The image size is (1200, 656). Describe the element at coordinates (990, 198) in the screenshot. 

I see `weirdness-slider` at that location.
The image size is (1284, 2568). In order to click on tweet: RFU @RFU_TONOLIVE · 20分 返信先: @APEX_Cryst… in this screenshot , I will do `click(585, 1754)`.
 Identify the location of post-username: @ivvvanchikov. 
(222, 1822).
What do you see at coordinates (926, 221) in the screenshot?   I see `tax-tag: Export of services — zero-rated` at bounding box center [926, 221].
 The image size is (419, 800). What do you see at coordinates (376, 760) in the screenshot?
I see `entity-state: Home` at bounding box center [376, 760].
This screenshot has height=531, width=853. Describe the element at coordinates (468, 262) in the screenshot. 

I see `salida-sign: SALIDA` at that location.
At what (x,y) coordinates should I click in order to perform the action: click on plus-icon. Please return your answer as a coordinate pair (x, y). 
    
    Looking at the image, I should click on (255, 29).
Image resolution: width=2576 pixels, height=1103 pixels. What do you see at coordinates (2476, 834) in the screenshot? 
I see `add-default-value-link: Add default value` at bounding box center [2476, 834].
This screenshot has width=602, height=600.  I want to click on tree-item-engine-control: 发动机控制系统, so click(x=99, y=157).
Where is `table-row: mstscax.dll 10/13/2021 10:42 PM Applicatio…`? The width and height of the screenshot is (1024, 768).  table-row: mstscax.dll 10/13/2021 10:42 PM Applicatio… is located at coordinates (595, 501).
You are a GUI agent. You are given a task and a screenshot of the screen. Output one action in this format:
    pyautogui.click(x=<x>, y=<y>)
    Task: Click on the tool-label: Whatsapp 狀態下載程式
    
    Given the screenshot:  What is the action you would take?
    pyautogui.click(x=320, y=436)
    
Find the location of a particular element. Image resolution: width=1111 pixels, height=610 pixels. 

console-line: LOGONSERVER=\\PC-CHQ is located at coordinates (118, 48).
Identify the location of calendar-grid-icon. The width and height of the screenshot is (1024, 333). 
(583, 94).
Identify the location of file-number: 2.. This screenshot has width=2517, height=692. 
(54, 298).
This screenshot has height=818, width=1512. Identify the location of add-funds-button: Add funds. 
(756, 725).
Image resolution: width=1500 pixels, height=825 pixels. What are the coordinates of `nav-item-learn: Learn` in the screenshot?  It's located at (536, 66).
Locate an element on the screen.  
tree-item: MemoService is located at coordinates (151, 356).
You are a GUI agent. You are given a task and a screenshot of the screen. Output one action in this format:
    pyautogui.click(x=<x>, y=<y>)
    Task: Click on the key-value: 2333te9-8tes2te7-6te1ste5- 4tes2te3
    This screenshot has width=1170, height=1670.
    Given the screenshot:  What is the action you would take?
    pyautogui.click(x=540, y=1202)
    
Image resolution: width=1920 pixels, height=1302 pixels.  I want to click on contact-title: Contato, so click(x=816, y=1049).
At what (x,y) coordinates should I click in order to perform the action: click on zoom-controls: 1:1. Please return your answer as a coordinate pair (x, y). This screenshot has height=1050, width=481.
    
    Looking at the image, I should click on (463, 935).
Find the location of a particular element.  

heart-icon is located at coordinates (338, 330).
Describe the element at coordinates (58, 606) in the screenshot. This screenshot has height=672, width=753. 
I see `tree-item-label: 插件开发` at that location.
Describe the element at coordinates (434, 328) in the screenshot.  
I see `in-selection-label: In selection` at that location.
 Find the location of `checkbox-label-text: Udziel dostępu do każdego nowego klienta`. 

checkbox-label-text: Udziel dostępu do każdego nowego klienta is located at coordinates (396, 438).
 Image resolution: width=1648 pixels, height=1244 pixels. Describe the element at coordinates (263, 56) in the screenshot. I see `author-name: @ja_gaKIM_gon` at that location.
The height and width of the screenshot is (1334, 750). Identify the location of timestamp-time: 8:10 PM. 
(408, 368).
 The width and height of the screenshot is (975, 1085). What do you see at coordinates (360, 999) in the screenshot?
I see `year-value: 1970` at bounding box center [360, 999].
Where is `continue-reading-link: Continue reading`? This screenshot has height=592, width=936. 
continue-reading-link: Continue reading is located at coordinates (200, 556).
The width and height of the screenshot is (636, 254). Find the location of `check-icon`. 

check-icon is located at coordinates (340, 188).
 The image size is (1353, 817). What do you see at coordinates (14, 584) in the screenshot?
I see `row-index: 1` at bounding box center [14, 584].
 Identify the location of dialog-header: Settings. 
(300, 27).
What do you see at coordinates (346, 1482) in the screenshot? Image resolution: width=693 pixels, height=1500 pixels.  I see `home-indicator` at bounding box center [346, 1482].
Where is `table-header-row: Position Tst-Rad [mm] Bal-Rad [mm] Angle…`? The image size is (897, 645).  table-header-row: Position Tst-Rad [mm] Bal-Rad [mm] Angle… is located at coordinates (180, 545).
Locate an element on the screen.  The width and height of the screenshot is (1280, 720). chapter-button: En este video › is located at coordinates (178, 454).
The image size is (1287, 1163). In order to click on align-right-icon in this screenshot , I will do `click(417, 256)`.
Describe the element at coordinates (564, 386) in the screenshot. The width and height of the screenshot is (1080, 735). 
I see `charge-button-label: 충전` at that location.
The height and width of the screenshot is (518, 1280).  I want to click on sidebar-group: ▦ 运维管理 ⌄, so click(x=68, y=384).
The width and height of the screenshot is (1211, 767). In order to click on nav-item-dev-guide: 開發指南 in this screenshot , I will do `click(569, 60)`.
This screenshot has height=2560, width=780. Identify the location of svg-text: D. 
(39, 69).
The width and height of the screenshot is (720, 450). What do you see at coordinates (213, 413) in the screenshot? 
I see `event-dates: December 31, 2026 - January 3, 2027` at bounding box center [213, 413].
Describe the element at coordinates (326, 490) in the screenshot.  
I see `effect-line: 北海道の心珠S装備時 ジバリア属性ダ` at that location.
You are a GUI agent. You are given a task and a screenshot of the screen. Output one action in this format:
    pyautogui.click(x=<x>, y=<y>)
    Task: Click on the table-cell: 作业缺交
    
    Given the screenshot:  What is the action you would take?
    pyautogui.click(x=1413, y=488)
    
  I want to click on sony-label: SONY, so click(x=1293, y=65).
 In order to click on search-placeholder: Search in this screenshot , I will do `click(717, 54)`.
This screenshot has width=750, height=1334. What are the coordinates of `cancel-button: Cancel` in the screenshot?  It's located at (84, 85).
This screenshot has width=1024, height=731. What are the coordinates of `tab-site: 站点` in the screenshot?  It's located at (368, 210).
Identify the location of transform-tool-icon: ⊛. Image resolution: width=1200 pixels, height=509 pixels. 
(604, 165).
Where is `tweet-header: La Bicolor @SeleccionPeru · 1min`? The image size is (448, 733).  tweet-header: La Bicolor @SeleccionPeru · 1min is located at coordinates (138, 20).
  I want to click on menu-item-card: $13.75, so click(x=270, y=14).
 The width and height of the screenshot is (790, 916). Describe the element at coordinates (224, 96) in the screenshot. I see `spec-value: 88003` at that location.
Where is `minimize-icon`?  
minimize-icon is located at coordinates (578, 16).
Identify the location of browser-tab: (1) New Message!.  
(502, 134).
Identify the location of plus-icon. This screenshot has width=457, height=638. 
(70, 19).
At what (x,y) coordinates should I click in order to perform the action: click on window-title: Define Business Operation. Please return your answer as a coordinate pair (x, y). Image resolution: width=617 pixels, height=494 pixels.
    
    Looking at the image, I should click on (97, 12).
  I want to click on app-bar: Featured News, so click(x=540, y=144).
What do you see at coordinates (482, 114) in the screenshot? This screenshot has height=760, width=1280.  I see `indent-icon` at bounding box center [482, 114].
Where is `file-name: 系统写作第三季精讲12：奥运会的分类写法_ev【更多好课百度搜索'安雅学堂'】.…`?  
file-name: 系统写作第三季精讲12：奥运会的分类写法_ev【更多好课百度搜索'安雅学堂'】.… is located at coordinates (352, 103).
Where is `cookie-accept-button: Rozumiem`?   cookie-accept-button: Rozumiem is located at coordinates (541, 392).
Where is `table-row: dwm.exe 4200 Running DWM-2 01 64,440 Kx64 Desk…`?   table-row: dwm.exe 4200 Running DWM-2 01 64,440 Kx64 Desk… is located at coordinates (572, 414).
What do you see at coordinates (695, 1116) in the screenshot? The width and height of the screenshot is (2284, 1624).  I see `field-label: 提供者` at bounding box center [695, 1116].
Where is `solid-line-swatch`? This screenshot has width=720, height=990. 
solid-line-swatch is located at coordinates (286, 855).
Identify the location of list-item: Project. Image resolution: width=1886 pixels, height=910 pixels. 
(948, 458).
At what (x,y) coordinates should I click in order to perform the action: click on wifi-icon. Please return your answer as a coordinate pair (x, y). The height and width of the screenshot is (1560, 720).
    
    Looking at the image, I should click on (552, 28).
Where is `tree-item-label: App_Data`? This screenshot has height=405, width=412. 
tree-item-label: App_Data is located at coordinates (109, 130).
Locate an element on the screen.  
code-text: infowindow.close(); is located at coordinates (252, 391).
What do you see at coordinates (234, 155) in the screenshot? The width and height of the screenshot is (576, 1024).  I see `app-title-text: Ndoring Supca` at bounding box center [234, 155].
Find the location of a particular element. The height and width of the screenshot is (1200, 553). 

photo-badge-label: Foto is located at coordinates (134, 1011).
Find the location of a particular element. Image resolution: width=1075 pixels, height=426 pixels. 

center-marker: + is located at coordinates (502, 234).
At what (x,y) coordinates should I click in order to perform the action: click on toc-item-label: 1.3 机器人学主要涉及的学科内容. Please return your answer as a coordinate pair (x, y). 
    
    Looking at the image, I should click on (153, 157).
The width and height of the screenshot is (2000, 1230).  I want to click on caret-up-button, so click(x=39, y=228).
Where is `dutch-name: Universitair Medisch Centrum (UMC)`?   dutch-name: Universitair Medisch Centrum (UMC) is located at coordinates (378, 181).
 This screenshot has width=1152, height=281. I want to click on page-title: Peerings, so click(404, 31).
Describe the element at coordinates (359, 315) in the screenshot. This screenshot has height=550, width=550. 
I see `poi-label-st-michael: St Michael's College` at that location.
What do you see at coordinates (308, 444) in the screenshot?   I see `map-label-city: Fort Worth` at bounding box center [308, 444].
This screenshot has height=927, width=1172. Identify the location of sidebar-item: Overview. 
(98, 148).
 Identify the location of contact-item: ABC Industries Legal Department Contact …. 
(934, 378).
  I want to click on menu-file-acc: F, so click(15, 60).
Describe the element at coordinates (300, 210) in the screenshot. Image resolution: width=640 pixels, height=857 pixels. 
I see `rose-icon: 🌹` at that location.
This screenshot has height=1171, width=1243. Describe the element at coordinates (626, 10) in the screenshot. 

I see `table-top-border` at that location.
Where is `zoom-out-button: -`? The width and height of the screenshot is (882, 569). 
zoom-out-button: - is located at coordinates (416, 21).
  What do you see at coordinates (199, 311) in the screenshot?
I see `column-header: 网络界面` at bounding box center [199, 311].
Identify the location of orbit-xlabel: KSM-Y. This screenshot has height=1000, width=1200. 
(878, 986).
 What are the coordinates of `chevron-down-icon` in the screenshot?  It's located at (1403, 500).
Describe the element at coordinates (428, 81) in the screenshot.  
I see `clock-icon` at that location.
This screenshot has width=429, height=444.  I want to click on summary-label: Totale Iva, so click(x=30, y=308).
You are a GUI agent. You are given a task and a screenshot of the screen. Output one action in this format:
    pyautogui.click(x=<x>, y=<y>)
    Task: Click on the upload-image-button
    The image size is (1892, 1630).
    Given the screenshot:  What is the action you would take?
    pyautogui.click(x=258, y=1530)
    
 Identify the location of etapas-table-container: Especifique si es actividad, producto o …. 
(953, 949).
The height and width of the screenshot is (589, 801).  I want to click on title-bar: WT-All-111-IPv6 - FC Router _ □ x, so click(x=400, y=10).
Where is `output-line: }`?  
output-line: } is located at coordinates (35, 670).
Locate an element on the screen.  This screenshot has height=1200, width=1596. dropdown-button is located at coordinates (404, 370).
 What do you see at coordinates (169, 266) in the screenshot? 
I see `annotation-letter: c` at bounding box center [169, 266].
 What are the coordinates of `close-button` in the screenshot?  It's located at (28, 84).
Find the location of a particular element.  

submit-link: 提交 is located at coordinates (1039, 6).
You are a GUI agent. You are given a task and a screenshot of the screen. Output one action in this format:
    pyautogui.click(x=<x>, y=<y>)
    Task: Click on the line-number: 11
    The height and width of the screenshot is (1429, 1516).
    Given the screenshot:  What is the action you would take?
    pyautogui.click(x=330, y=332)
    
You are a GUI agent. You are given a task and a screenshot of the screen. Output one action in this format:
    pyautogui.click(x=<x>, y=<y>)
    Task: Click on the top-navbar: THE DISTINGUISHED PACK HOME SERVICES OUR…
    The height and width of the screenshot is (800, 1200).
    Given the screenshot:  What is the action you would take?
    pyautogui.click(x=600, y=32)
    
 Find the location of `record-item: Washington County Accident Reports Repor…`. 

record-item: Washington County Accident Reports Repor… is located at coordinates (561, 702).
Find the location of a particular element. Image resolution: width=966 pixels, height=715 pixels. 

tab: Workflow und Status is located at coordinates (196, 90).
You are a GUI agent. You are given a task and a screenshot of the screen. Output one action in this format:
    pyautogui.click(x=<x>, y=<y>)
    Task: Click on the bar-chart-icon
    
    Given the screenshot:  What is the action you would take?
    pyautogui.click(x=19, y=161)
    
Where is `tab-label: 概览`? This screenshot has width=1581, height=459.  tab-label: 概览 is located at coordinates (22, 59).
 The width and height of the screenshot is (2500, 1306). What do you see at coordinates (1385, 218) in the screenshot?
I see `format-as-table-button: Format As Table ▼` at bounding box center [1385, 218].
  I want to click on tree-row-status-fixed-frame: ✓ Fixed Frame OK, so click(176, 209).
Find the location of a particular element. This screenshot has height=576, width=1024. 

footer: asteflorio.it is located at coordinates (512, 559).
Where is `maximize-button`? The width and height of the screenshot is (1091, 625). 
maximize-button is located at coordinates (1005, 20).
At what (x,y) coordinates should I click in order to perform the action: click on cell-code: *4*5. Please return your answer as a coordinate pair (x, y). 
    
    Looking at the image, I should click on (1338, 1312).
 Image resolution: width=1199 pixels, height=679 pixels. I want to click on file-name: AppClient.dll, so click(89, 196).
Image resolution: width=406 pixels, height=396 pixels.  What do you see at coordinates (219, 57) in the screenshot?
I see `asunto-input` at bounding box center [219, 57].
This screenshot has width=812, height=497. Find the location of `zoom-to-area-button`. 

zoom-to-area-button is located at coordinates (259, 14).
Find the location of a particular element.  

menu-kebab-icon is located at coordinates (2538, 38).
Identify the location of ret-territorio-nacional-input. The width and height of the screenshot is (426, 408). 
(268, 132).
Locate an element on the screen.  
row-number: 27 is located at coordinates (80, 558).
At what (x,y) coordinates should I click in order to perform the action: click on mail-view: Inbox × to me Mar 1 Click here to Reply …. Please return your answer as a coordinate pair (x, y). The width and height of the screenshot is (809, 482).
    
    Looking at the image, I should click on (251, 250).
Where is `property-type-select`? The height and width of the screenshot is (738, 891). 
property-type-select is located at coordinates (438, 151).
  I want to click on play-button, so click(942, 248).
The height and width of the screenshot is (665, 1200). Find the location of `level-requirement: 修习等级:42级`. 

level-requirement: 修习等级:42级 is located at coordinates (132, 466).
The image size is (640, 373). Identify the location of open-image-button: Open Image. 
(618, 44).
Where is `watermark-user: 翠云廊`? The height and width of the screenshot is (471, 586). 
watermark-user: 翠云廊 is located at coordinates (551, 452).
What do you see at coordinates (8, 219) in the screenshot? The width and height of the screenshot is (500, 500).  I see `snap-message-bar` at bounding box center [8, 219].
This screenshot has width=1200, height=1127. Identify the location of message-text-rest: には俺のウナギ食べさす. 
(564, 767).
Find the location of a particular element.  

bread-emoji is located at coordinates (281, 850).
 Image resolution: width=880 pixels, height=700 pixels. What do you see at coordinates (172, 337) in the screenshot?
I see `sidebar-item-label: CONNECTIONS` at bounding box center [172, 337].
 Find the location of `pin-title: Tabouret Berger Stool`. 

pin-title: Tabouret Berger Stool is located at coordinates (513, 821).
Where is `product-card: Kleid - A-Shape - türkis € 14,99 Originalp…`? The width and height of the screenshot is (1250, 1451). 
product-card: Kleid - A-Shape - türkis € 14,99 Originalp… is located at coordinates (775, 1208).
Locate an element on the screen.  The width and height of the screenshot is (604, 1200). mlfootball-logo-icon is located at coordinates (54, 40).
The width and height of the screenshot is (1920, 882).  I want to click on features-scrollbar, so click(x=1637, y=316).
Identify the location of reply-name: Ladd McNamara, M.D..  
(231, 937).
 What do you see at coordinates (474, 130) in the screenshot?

^^^^^^^^^^^^^^^^

JOB: Reproduce the data above without any change, starting at its first line and continuing up to and including the line that contains "This screenshot has width=602, height=600.".

SOLVED PROBLEM:
The image size is (1200, 656). Describe the element at coordinates (990, 198) in the screenshot. 

I see `weirdness-slider` at that location.
The image size is (1284, 2568). In order to click on tweet: RFU @RFU_TONOLIVE · 20分 返信先: @APEX_Cryst… in this screenshot , I will do `click(585, 1754)`.
 Identify the location of post-username: @ivvvanchikov. 
(222, 1822).
What do you see at coordinates (926, 221) in the screenshot?   I see `tax-tag: Export of services — zero-rated` at bounding box center [926, 221].
 The image size is (419, 800). What do you see at coordinates (376, 760) in the screenshot?
I see `entity-state: Home` at bounding box center [376, 760].
This screenshot has height=531, width=853. Describe the element at coordinates (468, 262) in the screenshot. 

I see `salida-sign: SALIDA` at that location.
At what (x,y) coordinates should I click in order to perform the action: click on plus-icon. Please return your answer as a coordinate pair (x, y). 
    
    Looking at the image, I should click on (255, 29).
Image resolution: width=2576 pixels, height=1103 pixels. What do you see at coordinates (2476, 834) in the screenshot? 
I see `add-default-value-link: Add default value` at bounding box center [2476, 834].
This screenshot has width=602, height=600.  I want to click on tree-item-engine-control: 发动机控制系统, so click(x=99, y=157).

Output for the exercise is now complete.